The Netherlands' minimum age requirement for obtaining a mortgage is 18. For certain home loans, the minimum age may be set higher, such as 21 or 25 years. Lenders have the choice to determine their minimum age for loan eligibility.
The age limit for obtaining a mortgage can vary from 60 to 78 years. It is crucial to consider these limitations, as they may be accompanied by additional conditions such as lower loan amounts, shorter repayment terms, or a mandatory repayment age.
Retirement funds. Lenders may be more mindful of giving a mortgage to older borrowers as they approach retirement and may have fewer years to repay the loan than younger borrowers. However, having a solid retirement plan in place can ease these concerns.
If you are younger than 57 and do not plan on retiring within the next decade, then your age will not affect the mortgage conditions. The crucial factors in obtaining a mortgage are your income, property value, and interest rate.

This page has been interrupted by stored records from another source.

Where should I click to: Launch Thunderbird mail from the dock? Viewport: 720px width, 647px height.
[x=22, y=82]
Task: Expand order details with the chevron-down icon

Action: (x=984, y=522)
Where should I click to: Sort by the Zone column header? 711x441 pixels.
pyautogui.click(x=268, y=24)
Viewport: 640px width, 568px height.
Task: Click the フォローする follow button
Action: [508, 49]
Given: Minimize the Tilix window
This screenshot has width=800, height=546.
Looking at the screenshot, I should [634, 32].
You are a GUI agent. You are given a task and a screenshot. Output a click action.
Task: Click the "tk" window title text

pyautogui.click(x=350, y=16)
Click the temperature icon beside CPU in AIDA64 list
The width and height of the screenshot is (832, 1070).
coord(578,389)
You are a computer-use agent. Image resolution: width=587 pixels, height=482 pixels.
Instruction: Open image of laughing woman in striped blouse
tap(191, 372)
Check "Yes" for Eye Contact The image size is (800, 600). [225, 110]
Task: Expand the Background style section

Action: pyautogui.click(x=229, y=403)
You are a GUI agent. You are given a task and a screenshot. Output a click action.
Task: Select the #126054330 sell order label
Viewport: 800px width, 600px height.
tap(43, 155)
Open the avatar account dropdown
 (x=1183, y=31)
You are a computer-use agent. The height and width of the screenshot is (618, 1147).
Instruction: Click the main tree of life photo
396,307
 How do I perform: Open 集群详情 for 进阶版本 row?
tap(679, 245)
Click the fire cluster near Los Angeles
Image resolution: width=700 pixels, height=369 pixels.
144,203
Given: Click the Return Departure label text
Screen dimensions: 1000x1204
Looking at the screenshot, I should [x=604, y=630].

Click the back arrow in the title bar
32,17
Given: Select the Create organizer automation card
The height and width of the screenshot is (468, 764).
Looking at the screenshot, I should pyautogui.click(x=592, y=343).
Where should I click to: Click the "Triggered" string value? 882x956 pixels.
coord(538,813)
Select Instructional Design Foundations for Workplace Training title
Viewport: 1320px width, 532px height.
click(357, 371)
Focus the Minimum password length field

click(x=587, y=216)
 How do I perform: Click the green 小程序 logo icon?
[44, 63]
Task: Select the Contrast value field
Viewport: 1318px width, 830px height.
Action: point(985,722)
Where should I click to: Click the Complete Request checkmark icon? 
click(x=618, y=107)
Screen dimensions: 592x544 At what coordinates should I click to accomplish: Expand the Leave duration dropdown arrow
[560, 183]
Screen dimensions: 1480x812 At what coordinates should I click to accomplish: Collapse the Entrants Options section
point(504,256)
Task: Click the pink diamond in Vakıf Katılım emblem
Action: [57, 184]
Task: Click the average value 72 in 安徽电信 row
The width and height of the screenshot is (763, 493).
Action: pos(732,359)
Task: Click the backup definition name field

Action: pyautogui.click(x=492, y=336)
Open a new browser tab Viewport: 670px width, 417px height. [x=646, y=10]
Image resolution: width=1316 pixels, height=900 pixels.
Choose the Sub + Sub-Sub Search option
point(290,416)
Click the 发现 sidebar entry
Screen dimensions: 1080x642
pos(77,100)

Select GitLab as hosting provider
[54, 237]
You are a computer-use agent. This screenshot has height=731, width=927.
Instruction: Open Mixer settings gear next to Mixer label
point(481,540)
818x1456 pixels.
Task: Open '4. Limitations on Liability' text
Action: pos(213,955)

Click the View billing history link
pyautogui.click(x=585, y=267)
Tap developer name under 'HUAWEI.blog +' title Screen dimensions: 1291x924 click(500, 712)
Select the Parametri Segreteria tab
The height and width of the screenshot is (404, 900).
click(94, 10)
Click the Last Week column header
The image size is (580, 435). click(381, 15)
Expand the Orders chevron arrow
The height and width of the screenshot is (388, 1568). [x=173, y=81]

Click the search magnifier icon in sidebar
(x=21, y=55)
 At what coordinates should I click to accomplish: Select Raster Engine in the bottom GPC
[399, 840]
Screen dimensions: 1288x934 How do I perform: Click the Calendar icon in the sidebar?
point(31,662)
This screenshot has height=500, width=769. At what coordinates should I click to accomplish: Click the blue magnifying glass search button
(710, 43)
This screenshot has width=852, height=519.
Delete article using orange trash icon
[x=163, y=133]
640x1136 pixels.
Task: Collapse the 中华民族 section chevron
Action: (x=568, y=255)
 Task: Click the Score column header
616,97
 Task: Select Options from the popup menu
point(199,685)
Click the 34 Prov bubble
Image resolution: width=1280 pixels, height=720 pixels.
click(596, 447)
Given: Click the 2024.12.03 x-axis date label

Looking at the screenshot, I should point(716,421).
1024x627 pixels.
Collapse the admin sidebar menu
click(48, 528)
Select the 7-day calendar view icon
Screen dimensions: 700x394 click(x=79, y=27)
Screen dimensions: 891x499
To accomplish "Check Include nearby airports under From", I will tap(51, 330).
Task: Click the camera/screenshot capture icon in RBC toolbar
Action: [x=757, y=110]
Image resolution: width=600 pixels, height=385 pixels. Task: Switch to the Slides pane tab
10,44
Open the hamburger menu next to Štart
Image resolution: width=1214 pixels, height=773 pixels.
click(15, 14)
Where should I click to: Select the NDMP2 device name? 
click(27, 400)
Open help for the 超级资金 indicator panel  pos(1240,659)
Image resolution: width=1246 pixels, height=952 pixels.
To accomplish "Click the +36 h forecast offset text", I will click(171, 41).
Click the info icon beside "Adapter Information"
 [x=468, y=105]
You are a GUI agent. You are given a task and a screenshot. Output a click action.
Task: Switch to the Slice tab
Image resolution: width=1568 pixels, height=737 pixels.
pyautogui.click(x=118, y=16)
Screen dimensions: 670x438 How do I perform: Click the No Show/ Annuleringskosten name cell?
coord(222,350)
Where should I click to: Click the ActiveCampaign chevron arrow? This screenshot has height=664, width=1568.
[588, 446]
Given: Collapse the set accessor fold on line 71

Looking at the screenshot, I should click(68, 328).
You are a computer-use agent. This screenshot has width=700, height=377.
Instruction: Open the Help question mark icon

Your pension income will be included in your mortgage calculation if you reach the age to receive a state pension within the next 10 years. This helps you determine if you can continue paying the mortgage after retirement. Note that pension income is usually lower than your current income, which may result in a more down maximum mortgage or require you to pay off part of the mortgage before retiring.
Have you retired? If so, your pension income serves as your fixed income source. In this case, mortgage lenders evaluate your monthly expenses and ability to sustain the payments over an extended period. In most cases, pension income is considered a fixed source of income.
According to 2023 standards, a 55-year-old individual with a gross income of €60,000 can secure a mortgage of €267,000. However, for a 57-year-old person with the same income but an expected pension of €35,000, the standard rules result in a lower mortgage amount of €199,000. It's worth noting that the bank may enforce additional conditions, such as requiring faster loan repayment after retirement.